Even if you are using Facebook just to have a conversation where your customers are, you are tacitly endorsing the medium. I can’t do that any longer. I owe the peeps more than just looking out for my brand’s interests.

My actions are communicating to them louder than any wall post what I value, what Capozzi values, and where we draw the line in terms of where commerce ends and a trusting, worthwhile relationship begins.

Wineries who are on Facebook may well be there simply to engage with their customers around the world. This is still one of the best places to do that, even if I do recommend that this is just a means of taking that relationship elsewhere (like a winery’s own blog).

Essentially, I don’t believe that having a business presence on Facebook “tacitly endorses” whatever may or may not be going on behind the scenes between Facebook and their advertisers with our data any more than running a local wine shop “endorses” dubious commercial property deals by banks.

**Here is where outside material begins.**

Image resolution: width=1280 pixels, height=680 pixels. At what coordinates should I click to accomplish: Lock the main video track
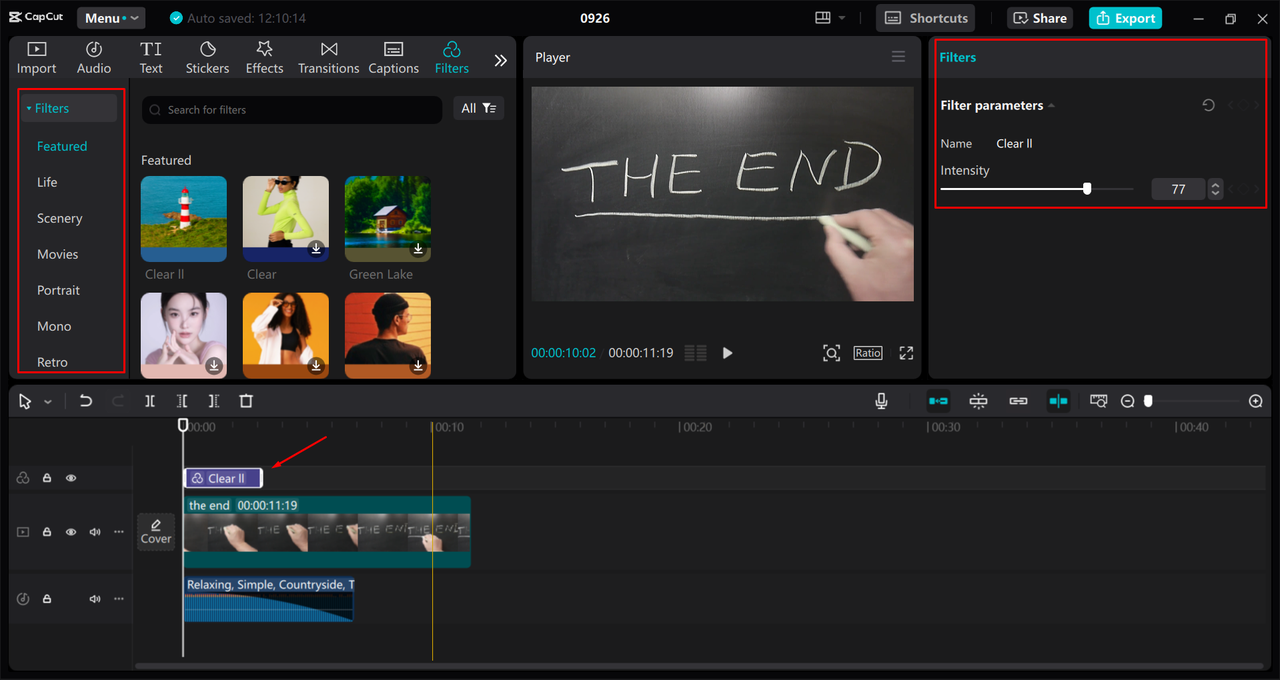(47, 532)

Wineries NEED to communicate with their customers, and if the customers are on Facebook and are willing and eager to engage there, then wineries will have a presence there. IF there are privacy concerns, there is no “ethical duty” to disengage with the network. It is not the business’ or brands’ role to make decisions for their customers about these things. As long as they are part of the network they can & should lobby for things to change and do their best to communicate this to their friends and customers.

“The REAL issue is that this is a closed network that is trying to justify, and monetise, itself …”

As I write this I hear that new privacy arrangements are being made by Facebook. I’m dubious that this will quell the discontent fully.

The REAL issue is that this is a closed network that is trying to justify, and monetise, itself by getting bigger and offering even more options to everyone. I don’t believe it can do this without getting too complex. It is getting so big that the revenues it needs to achieve become astronomical, encouraging “extreme” behaviour. We need to keep an eye out and complain, but not necessarily run away.

There is a precent for this. AOL grew exponentially by educating millions of us about the internet. However, eventually we grew tired of the walled playground and we left it for the more exciting WWW. Facebook introduced many individuals and businesses to the Social Web. The time will come when many of them will cut the apron strings and venture off into the wider social world. But not yet.

——————-

Please read Josh’s full post AND the comments. This is a wonderful example of what kind of conversation a blog can create. This is Josh’s topic, but anyone can respond, disagree or agree, and he engages with all of them to clarify and refine the message.